[MATERIAL FOR THIS TASK — start]
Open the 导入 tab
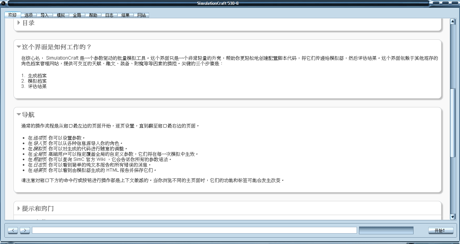This screenshot has height=244, width=460. click(x=45, y=15)
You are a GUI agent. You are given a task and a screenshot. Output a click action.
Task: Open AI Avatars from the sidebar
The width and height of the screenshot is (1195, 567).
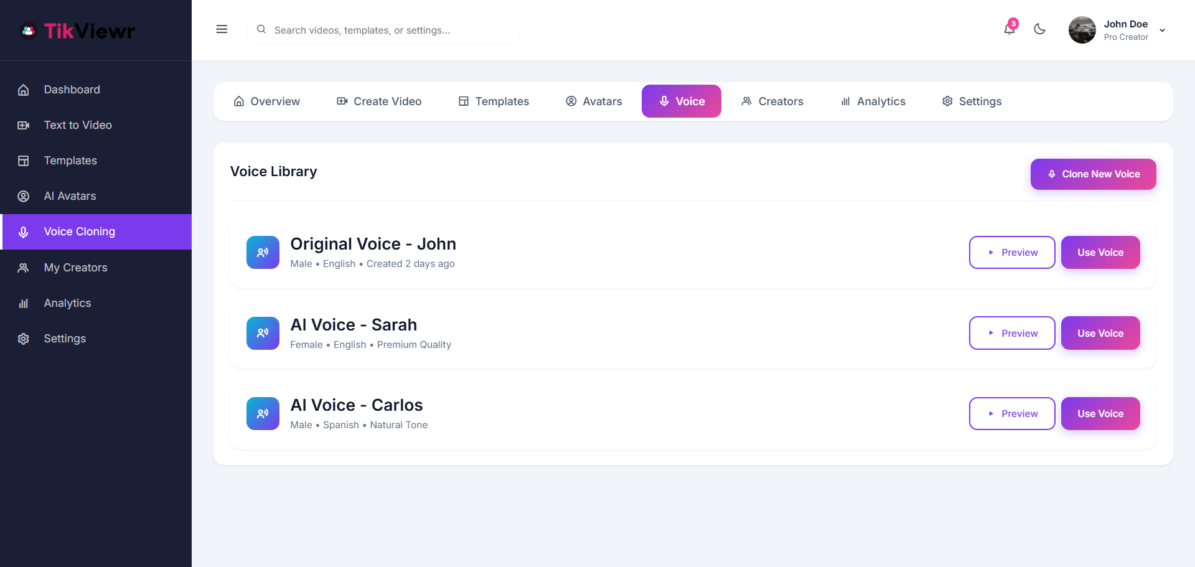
[MATERIAL FOR THIS TASK — finish]
### [WORK TO BE COMPLETED]
The records above are to be repeated word for word, with the pictures omitted.

### [OUTPUT BELOW]
Open the 导入 tab
This screenshot has height=244, width=460. click(x=45, y=15)
You are a GUI agent. You are given a task and a screenshot. Output a click action.
Task: Open AI Avatars from the sidebar
The width and height of the screenshot is (1195, 567).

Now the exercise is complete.